Guys i need help. So the last 6 months were horrible depression. Panic attacks and some breakdowns. Abusive n-parents. Allright i really fucked up in school often i didnt attempt. Now i want to repeat a class and this time i want to get help from psychiatrist and the welfare.I have to write to my school to request to repeat that year amd explain my situation. I dont know how i should write that email what i should say im bad at articulating i was always so i often end up never saying the right thing.if i dont repeat that class shits gonna go down with my parents. Im gonna have to call the police but im too anxious to do that .should ijust write my school that im a depressed fuck and please let me repeat that year or my father is gonna go berserk? I have 2 weeks ok. My teacher said its best if i get some proof from a psychologist. I never diagnosed it. I dont know what held me back .im scared that they think im faking it just to get meds.and theres not enough time to get an appointment now. And the welfare. Im 19. the welfare cant do much for me i was there when i was 16 telling them about my father i dont think they take me seriousy father and mother denied any abuse .since then my father beat me less bjt its still happens and it will happen. Like i said im bad articulating(explaining myself). Im scared that my school just doesn't care about cases like me.
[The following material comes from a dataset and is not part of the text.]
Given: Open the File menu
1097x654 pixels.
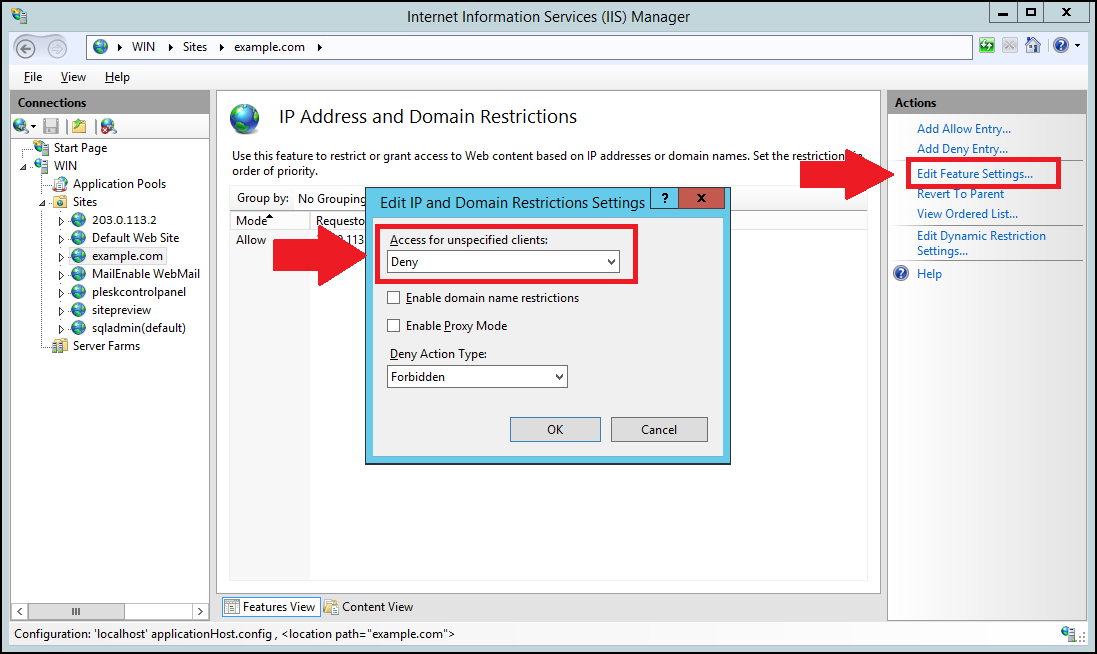Looking at the screenshot, I should [33, 77].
I think rignt now I should find a psychiatrist. But ill need something next week. I should have talked to my teacher earlier like a few moths ago. But i was too scared to ask for consulation. Im overwhelmed by simple tasks
So how should i write that email?
I can't offer any advice because IDK what to do. But I hope things work out man. I'm sorry for the shitty situation.
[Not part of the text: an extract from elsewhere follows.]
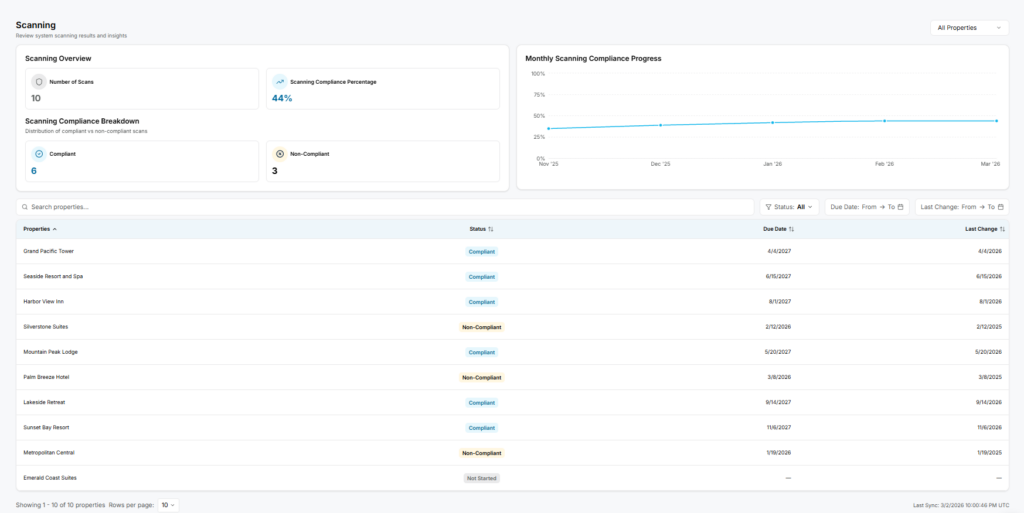1024x513 pixels.
Task: Open the All Properties dropdown
Action: coord(969,28)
Maybe mention the abusive homelife to the school in an email or ask the visit the school's counsellor/therapist and talk about it with them.
You should leave your abusive parents. I don't know how it works in your country, in mine if you're adult you're on your own, so if you can, seek help in school, and if you don't, it may be better for you to find a job, rent a room, and if you want to finish school you can do it in a year or so.
Is there anyone in school whom do you trust? Some teacher? Talk honestly to them. And don't be afraid that psychiatrist won't believe you, if you tell them how you feel they will know what to do. No one will acuse you of anything.
Stay strong, I hope it will turn ok for you.